■ **Source**
============================================================
Various, 1964 (amended 2000)

We, the undersigned, are graphic designers, art directors and visual communicators who have been raised in a world in which the techniques and apparatus of advertising have persistently been presented to us as the most lucrative, effective and desirable use of our talents. Many design teachers and mentors promote this belief; the market rewards it; a tide of books and publications reinforces it.

Encouraged in this direction, designers then apply their skill and imagination to sell dog biscuits, designer coffee, diamonds, detergents, hair gel, cigarettes, credit cards, sneakers, butt toners, light beer and heavy-duty recreational vehicles. Commercial work has always paid the bills, but many graphic designers have now let it become, in large measure, what graphic designers do. This, in turn, is how the world perceives design. The profession‘s time and energy is used up manufacturing demand for things that are inessential at best.
============================================================
■ **What the task asks**
Copy the designers' manifesto from "Various, 1964 (amended" to "and publications reinforces it.", changing "advertising" to "marketing".

■ **Information given**
============================================================
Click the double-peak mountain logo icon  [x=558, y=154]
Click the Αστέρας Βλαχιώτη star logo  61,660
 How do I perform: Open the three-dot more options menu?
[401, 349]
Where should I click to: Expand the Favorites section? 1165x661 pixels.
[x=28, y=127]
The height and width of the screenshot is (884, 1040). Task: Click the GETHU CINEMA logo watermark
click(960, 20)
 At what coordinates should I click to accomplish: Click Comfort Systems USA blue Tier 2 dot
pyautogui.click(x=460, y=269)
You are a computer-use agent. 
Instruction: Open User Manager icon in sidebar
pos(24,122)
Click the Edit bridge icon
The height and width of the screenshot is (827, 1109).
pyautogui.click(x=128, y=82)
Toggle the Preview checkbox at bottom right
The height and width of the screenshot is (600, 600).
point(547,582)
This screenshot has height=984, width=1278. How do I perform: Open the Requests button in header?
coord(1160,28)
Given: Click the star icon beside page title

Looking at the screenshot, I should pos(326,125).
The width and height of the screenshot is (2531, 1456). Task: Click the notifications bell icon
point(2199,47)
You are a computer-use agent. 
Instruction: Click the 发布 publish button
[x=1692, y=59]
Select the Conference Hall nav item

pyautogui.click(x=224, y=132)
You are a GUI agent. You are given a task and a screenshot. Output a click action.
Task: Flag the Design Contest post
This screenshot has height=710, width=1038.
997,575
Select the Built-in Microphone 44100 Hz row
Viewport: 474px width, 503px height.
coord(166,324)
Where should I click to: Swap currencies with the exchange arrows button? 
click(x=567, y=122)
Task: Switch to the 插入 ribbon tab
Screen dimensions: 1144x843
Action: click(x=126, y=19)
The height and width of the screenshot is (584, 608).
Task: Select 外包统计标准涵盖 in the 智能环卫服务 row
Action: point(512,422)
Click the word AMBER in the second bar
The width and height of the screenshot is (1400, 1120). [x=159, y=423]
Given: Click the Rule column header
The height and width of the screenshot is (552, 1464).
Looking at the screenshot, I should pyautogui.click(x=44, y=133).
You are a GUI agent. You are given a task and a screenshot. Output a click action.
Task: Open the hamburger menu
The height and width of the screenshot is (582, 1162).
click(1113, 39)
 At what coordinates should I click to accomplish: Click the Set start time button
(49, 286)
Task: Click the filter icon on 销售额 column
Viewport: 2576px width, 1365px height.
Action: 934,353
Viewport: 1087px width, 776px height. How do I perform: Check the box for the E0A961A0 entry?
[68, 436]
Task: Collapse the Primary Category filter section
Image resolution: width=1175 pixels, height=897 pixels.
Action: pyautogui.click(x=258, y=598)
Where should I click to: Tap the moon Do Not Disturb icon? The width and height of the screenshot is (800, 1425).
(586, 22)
============================================================
■ **Completed task**
Various, 1964 (amended 2000)

We, the undersigned, are graphic designers, art directors and visual communicators who have been raised in a world in which the techniques and apparatus of marketing have persistently been presented to us as the most lucrative, effective and desirable use of our talents. Many design teachers and mentors promote this belief; the market rewards it; a tide of books and publications reinforces it.